The soil of Japan is not hospitable to the bent grasses on which golf is traditionally played in Britain and the U.S. A tough native grass called "Korai" has been commonly used, but this is stiff and prickly when mowed close, and leading foreign golfers often complained about the Korai greens when they visited Japan. As the nation began to care more about golf, it became sensitive to the annoyance of heroes like the great Sam Snead. At considerable expense, the leading courses, such as Yomiuri, built two greens for each hole, one of Korai for day-to-day use and one of imported bent for special occasions. Needless to say, Yomiuri's bent greens will be used for the Canada Cup.
It is alarming to contemplate what effect the coming Canada Cup matches could have on Japanese golf, for the present golf boom dates from the first appearance of this event in Japan in 1957. On that occasion, the Japanese watched the players on TV more out of curiosity than interest. To their immeasurable surprise and pleasure, they saw their own team—made up of Pete Nakamura and Koichi Ono—defeat all of the foreign invaders, including the heavily favored Americans, Snead and Jimmy Demaret. It was a moment comparable to that faraway day in 1913 at Brookline, Mass. when Francis Ouimet, the unknown young Bostonian, beat Harry Vardon and Ted Ray in a playoff for the U.S. Open Championship and thereby started the transformation of golf from a rich man's luxury to everyman's sport.
It is not very likely that a Japanese team could win on its home ground in 1966, but it wasn't conceivable in 1957, either. One of their two players, 28-year-old Hideyo Sugimoto, is large for a Japanese at 5 feet 11 and is regarded as his country's biggest hitter. He has never done too well abroad, but he was the Japanese Open champion in 1964, and he has the distinct advantage of playing at Yomiuri, where he is the head pro. His teammate, 24-year-old Mitsutaka Kono, is on the slight side and only 5 feet 6, but he has won the Japanese PGA championship for the past two years and can be extremely dangerous when his somewhat erratic game is at its peak. And the course itself will cut down the normal advantage that long-hitting foreigners might have. At 6,962 yards it is not overly long, and it has many treacherous slopes and areas where the wind, unfelt on the tee, will suddenly grab at the ball over an exposed section of fairway.
Nonetheless, the favorites will be the American entry of Jack Nicklaus and Arnold Palmer. Off his recent victory at the Sahara in Las Vegas, Nicklaus is obviously playing well again after some shaky golf in the early fall. He has the added incentive of wanting to regain the International Trophy for individual play, which he won at Paris in 1963 and Hawaii in 1964 but lost to South Africa's Gary Player at Madrid in last year's matches.

### [ENTRIES SHOWN]
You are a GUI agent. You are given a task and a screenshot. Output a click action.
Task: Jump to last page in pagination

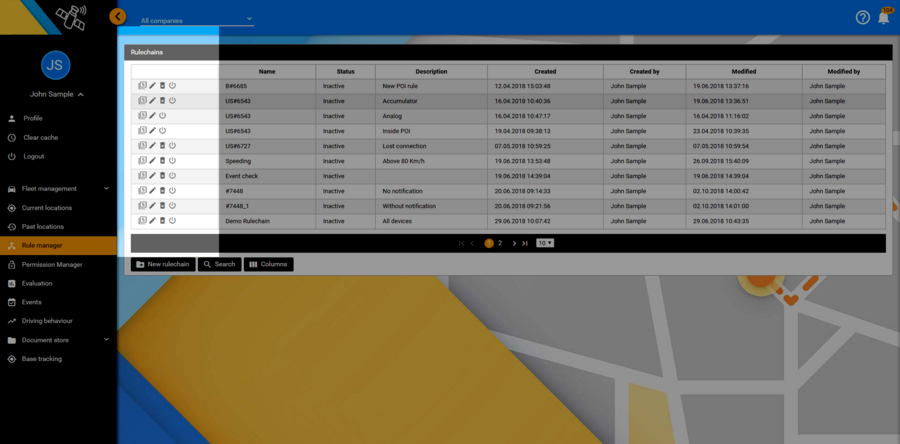(x=525, y=243)
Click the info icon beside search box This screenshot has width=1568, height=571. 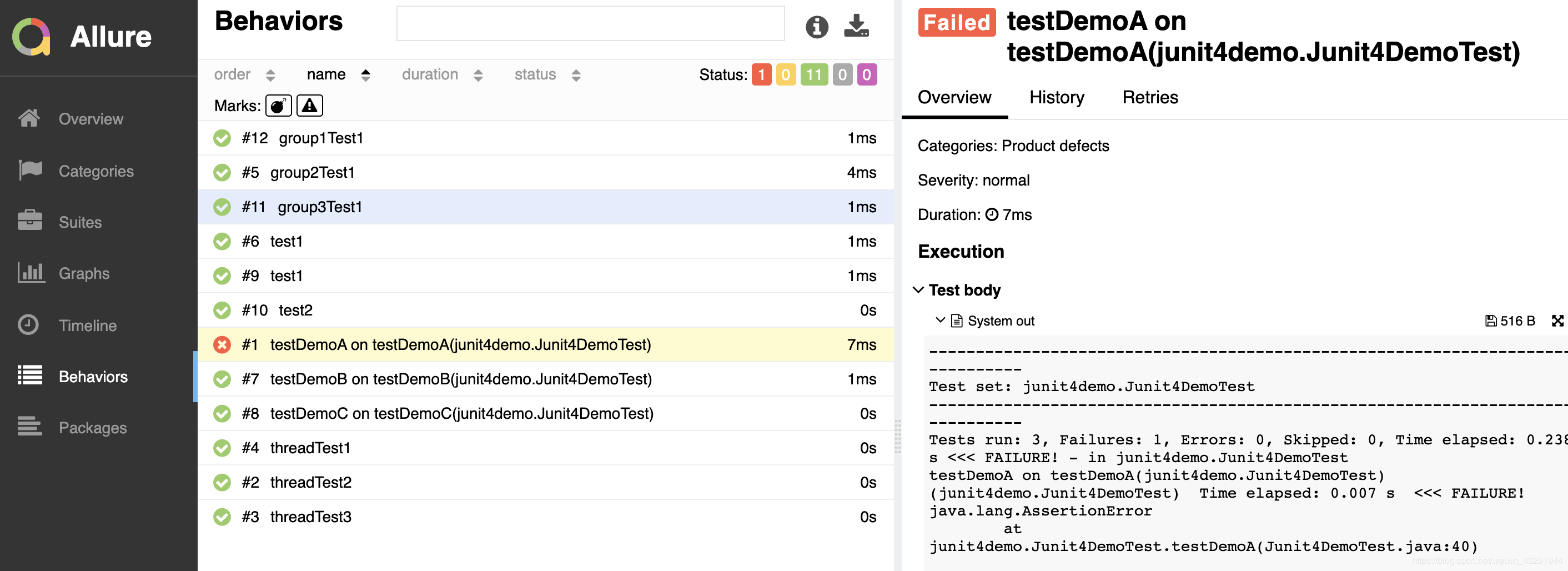816,27
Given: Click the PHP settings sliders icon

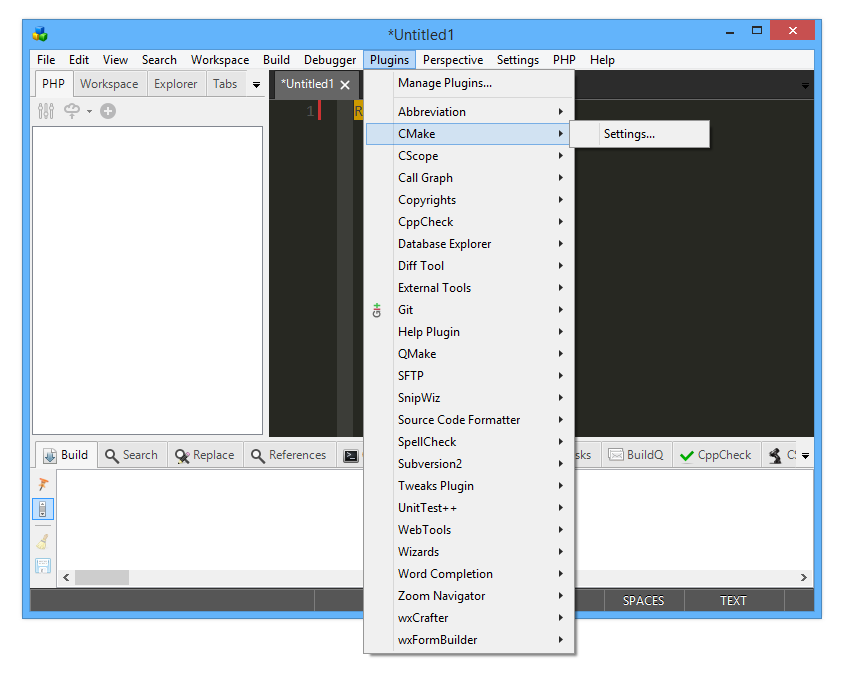Looking at the screenshot, I should pyautogui.click(x=46, y=111).
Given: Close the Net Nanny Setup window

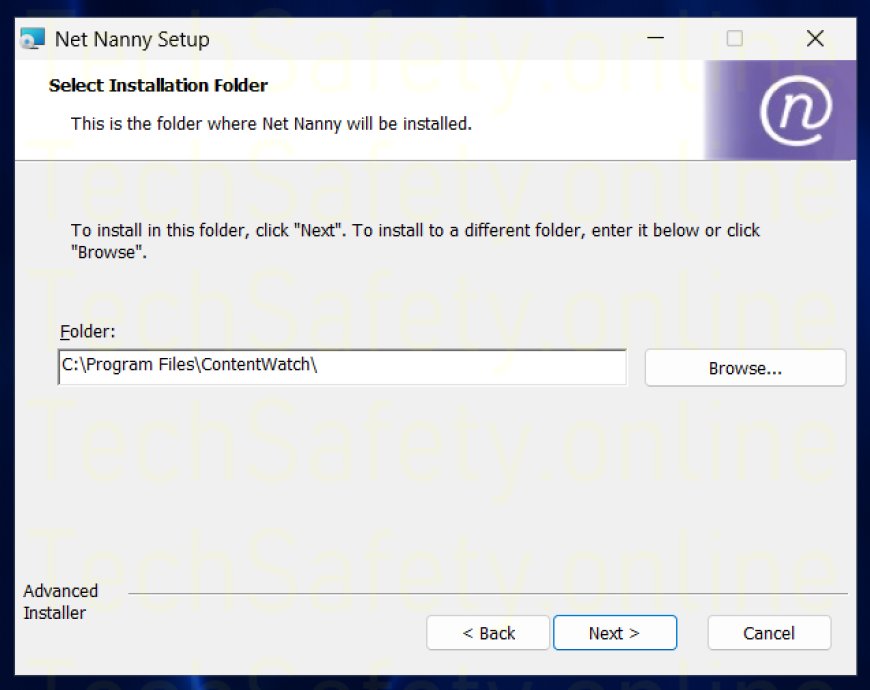Looking at the screenshot, I should [x=815, y=39].
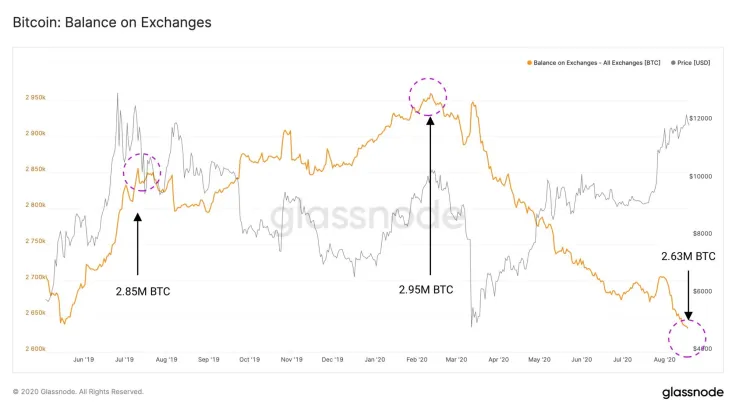Select Jan '20 on the time axis
Screen dimensions: 736x412
[376, 358]
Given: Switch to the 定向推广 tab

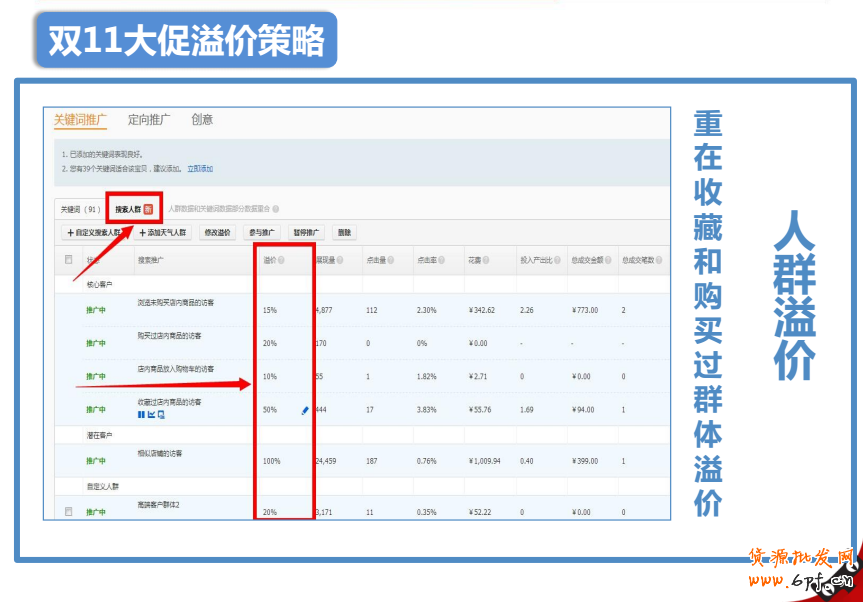Looking at the screenshot, I should 149,120.
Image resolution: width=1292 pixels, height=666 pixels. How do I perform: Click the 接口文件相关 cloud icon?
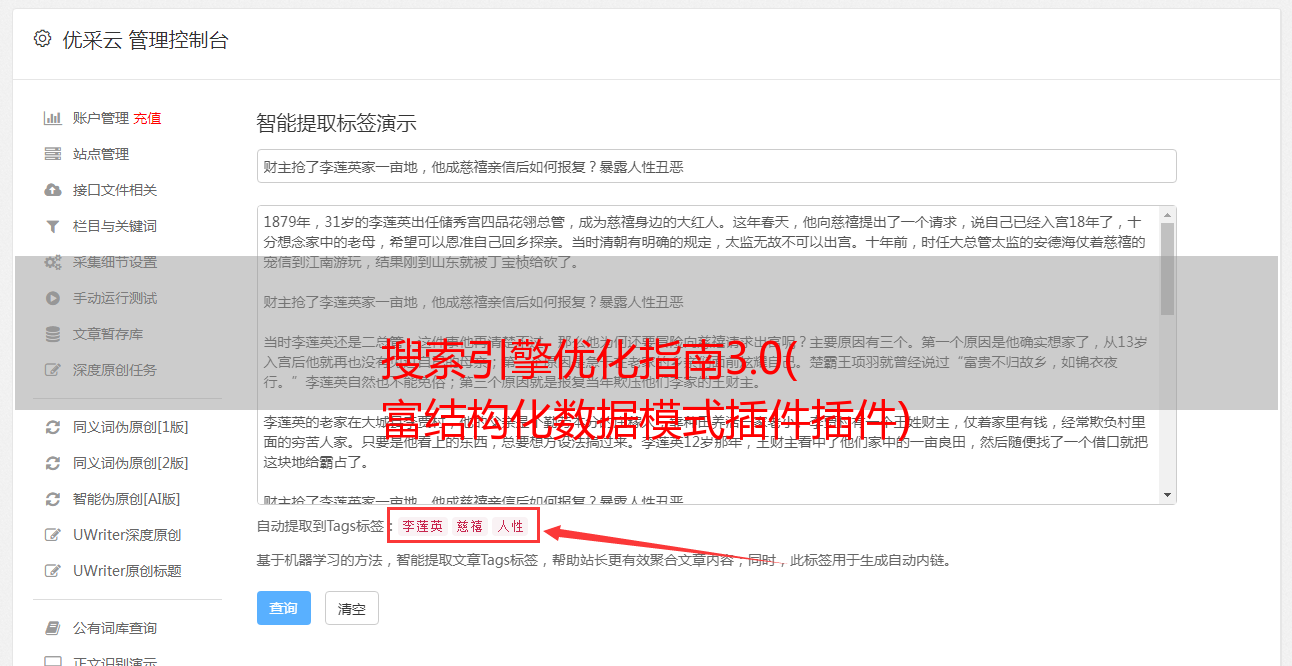tap(53, 190)
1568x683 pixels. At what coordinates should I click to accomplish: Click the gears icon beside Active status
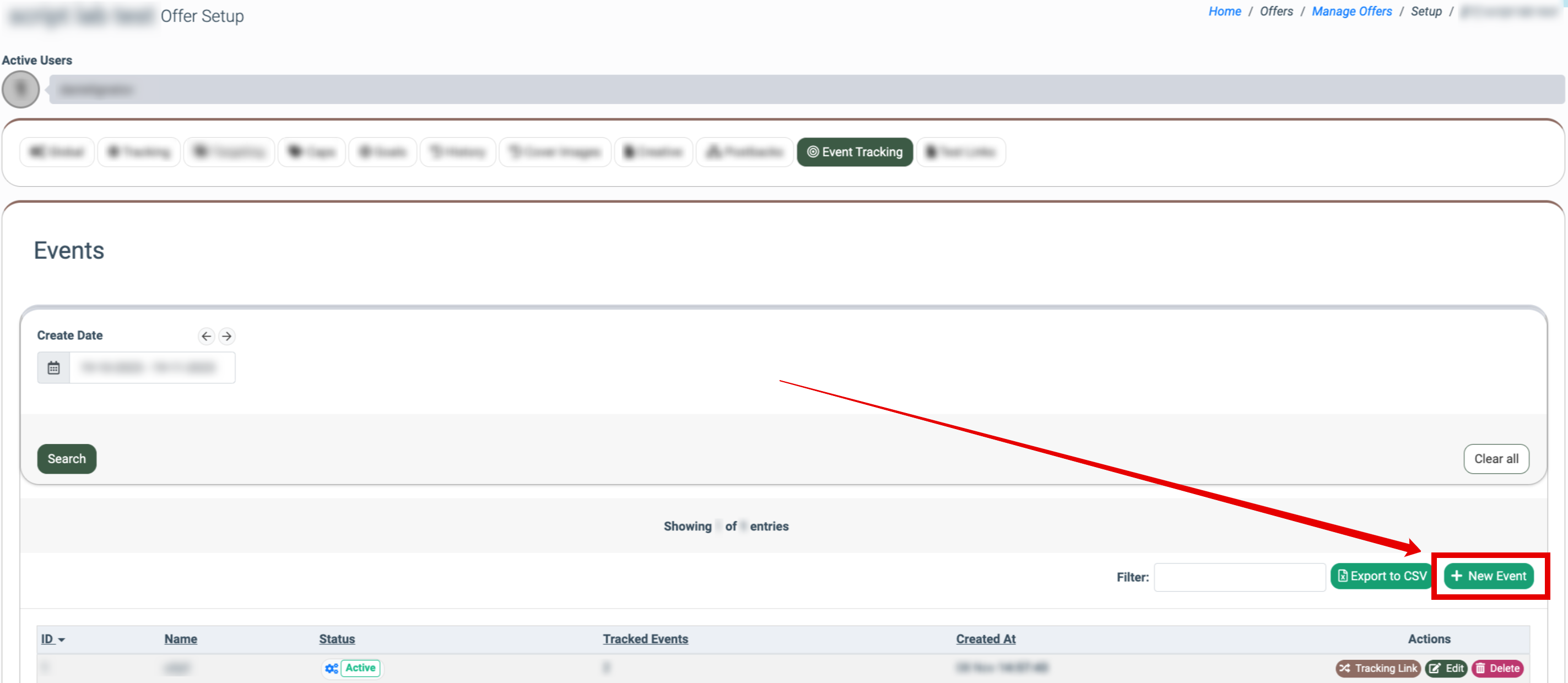coord(331,668)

### [WORK TO COMPLETE]
A: Put this sentence from the passage on Japanese golf and the Canada Cup into Spanish: "Needless to say, Yomiuri's bent greens will be used for the Canada Cup."
B: Write what comes next in the passage on Japanese golf and the Canada Cup, starting right after its final sentence.

### [RESPONSE LIST]
A: Huelga decir que en la Canada Cup se utilizarán los greens de agrostis de Yomiuri.

B:
Palmer's incentive is somewhat different. By rights, his place on the team should belong to Bill Casper, who is not only the current U.S. Open champion but also the leading money-winner of the PGA tour. Palmer is as aware of this as everyone else, and he will be especially anxious next week to justify his selection. Not only that, but in four previous appearances on the U.S. Canada Cup team—more than any other American except Snead—he has never won the International Trophy. Such a victory at this stage in the year would do wonders for Arnold's morale. His Australian Open win a week ago was his first since the Tournament of Champions last April, and he is still smarting from his debacle in the U.S. Open at San Francisco.
It should be noted that Palmer's selection was entirely the decision of the Japanese hosts. The formula for choosing our team was drawn up by the U.S. PGA itself. It involves the PGA sending the host country a list of six players from which it can designate the two it wants. As long as Palmer's name is on that list the host country is going to choose him ahead of any other American golfer. Matsutaro Shoriki, the chairman of this year's matches, put the case quite plainly, saying, "We asked for Arnold Palmer to be included on the U.S. team because Mr. Palmer is the best-known golfer to the Japanese. Japanese golf fans regard him as the god of golf, and they sincerely want to see him play in this country."
Due in no small part to Mr. Palmer's presence, the four days of the Canada Cup competition are sure to be sold out before the golfers tee up on Thursday morning. One reason for this is the difficulty of accommodating galleries on Yomiuri's restricted hillsides. Since it would be impossible for large numbers of people to follow the progress of the various matches, it was decided to limit each day's gallery to 5,000, all of whom must remain stationary in some pre-selected position.
The enthusiasm of the golfu kichigai is such that they seem willing to accept this restriction without any serious public demonstrations. But if by any chance the Japanese victory of 1957 should be repeated, they will need Mt. Fuji to seat the crowd next time.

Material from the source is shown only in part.